**Assignment:** Set down, word for word, the stretch of the passage on procurement leadership from "This is echoed" through "their own strategies.".

Surround yourself with leaders
Despite having an immense responsibility and budget, Scott explains how she manages “a team of leaders, not a team of do-ers”. She elaborates, “It’s not me establishing a vision and pushing that down to the team, but it is really a team of leaders that are coming in to drive the team forward and asking what we could do better. We are aligning and supporting the business side by side, rather than top down or bottom up”.
This is echoed by Clark, who says the level of autonomy that is championed by Scott is “a category leader’s dream!”. He explains, “Keecia fully enables us to adopt an entrepreneurial mindset and manage our categories as a business within a business”.
This contrasts from the traditional ideologies surrounding procurement, which Clark believes were fostered in the 80s and 90s around how procurement should be done. However, what Gilead does, in his view, is to give their leaders the autonomy to be productive: seeking opportunity and building their own strategies.
In his view, “I think of myself as a service consultant for a lot of my marketers and my agencies. I always focus on what really matters to our agencies or internal stakeholders, as opposed to what matters to procurement. In our environment, there is no mandate to use us, so we have to have some salesmanship”.

**Available data:**
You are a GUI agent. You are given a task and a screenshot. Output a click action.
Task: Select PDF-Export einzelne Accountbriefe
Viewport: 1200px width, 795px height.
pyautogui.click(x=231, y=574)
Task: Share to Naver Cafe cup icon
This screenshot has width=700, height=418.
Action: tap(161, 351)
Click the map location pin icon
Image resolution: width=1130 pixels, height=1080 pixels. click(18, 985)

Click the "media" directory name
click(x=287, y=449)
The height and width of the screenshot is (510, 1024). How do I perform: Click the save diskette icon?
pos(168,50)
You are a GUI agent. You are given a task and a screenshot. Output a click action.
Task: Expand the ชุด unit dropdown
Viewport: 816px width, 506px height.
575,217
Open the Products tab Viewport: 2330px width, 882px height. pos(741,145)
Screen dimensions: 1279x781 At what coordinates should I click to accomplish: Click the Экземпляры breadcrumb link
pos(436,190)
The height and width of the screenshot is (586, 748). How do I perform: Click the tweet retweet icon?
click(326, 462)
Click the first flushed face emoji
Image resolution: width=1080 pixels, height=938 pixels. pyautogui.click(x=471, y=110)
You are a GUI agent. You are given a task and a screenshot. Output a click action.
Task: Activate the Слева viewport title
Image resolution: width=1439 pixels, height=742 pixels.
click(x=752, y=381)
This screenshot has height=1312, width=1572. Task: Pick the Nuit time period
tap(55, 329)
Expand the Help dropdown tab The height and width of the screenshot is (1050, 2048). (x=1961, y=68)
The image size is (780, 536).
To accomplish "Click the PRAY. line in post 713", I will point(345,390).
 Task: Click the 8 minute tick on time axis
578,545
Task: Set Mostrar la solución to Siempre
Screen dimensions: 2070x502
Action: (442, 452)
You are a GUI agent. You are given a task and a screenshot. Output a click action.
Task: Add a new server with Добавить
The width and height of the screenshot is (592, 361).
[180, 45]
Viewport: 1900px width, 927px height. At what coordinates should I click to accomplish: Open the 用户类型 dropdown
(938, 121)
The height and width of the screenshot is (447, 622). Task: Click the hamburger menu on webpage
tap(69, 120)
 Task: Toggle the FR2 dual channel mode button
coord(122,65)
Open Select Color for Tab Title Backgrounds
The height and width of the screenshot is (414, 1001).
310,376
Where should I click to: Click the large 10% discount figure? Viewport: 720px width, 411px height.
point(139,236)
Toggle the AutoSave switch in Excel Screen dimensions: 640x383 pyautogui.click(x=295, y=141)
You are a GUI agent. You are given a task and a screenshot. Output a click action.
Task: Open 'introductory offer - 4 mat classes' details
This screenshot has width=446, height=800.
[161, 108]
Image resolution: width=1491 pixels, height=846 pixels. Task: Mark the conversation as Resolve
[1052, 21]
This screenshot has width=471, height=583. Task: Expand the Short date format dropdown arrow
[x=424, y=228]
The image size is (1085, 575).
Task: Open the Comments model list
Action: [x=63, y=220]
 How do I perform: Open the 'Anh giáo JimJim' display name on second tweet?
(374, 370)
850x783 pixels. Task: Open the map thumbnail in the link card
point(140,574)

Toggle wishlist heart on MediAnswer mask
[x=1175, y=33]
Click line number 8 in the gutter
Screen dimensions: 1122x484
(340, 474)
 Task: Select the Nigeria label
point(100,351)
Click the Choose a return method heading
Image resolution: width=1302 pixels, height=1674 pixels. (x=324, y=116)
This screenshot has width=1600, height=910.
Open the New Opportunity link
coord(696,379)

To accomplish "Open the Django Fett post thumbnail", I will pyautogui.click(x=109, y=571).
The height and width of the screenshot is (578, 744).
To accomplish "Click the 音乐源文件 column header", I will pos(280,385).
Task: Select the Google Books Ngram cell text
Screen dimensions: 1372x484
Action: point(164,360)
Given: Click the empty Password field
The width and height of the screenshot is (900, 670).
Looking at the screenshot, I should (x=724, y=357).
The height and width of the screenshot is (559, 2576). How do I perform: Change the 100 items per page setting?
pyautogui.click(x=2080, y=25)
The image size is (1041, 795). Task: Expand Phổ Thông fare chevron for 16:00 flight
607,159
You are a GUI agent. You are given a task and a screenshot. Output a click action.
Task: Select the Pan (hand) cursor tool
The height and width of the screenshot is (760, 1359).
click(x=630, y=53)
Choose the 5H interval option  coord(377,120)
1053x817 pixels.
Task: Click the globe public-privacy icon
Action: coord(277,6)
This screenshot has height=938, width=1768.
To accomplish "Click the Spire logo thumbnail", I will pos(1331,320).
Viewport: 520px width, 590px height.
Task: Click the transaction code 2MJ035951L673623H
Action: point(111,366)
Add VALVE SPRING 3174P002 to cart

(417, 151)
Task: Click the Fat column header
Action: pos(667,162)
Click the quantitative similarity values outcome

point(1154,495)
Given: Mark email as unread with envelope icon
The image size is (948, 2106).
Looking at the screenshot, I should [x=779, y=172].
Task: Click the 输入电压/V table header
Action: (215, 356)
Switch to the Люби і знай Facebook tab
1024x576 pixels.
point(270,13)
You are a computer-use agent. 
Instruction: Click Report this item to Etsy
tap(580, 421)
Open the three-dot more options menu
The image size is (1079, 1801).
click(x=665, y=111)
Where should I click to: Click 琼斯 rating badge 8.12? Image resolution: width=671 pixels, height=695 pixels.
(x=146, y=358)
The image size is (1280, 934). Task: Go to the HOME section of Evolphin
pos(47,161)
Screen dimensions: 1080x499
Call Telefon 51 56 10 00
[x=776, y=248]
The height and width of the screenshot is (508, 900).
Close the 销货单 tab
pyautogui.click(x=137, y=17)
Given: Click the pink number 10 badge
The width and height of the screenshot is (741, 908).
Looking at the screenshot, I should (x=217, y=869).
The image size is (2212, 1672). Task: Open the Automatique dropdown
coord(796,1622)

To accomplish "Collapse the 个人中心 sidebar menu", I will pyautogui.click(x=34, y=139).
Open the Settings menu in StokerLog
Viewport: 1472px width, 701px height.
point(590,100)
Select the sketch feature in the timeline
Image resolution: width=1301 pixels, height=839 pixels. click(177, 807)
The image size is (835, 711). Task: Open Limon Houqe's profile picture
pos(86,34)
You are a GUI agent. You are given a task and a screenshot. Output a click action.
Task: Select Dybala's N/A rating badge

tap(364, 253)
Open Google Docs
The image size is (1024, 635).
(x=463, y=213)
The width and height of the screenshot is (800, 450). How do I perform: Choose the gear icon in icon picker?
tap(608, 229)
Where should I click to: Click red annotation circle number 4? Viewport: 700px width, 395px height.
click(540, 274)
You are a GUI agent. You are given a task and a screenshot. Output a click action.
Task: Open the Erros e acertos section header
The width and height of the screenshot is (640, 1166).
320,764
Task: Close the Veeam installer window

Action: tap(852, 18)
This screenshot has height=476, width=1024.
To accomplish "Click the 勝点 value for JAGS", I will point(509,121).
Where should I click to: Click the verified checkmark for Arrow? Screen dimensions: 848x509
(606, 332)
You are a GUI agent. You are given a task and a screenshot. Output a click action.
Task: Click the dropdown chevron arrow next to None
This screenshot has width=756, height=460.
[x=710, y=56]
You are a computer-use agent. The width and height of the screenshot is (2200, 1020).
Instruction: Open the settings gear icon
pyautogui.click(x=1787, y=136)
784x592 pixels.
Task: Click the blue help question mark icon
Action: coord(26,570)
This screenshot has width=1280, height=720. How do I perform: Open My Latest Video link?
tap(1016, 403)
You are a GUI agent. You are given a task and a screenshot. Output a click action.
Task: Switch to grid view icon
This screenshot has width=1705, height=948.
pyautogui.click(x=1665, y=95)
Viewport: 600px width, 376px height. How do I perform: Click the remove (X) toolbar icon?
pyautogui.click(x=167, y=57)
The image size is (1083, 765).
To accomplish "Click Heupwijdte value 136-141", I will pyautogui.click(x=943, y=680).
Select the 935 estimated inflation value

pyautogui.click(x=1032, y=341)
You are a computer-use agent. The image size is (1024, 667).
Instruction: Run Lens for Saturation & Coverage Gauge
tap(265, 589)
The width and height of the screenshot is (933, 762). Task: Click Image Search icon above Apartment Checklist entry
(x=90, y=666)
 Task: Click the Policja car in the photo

**Exercise output:**
This is echoed by Clark, who says the level of autonomy that is championed by Scott is “a category leader’s dream!”. He explains, “Keecia fully enables us to adopt an entrepreneurial mindset and manage our categories as a business within a business”.
This contrasts from the traditional ideologies surrounding procurement, which Clark believes were fostered in the 80s and 90s around how procurement should be done. However, what Gilead does, in his view, is to give their leaders the autonomy to be productive: seeking opportunity and building their own strategies.